Input records
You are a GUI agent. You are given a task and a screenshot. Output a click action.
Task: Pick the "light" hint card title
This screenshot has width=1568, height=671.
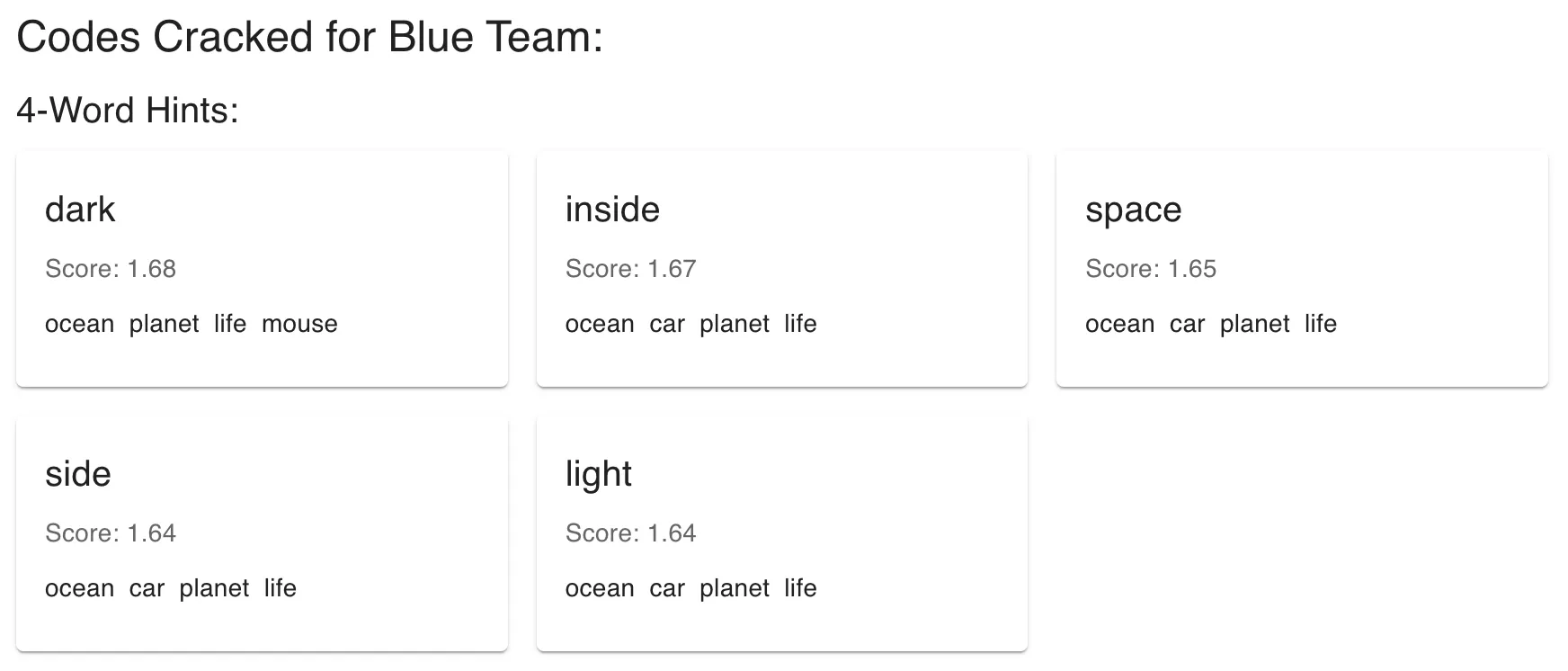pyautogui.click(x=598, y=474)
* * *
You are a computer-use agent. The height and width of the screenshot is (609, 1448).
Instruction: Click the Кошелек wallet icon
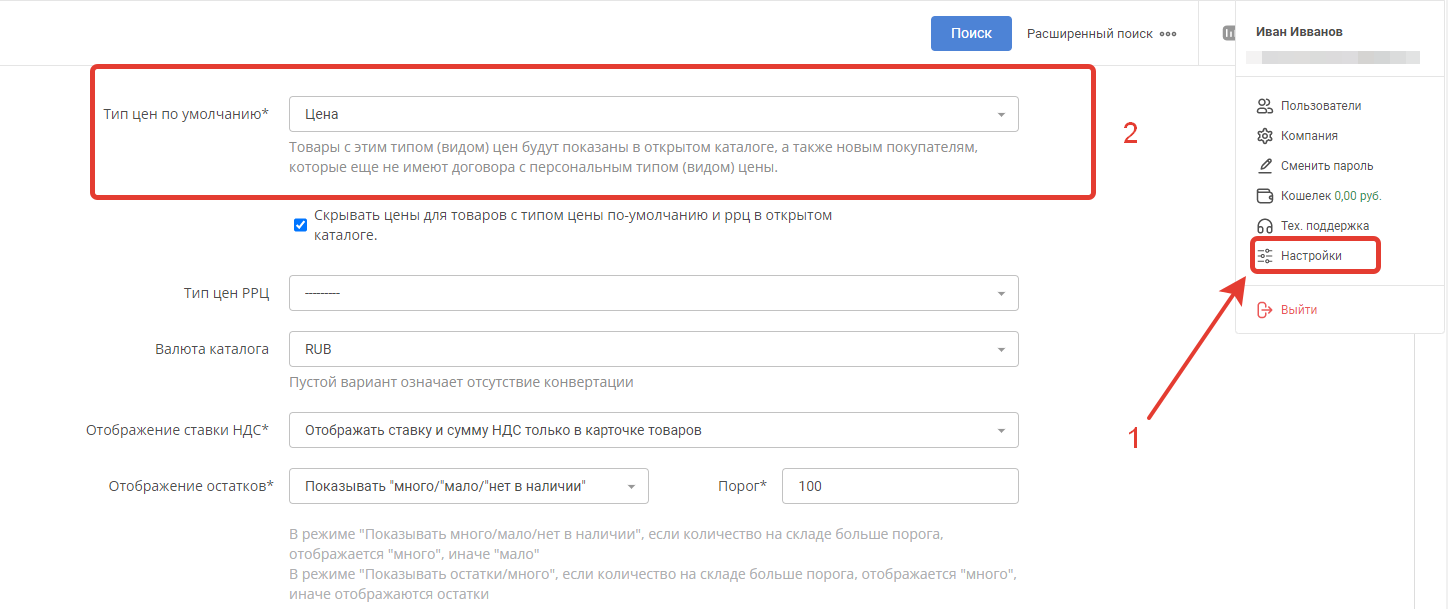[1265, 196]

What is required
Reproduce each line from the listing above that includes the word "agent".

Written response
You are a GUI agent. You are given a task and a screenshot. Output a click action.
You are a computer-use agent. The height and width of the screenshot is (609, 1448).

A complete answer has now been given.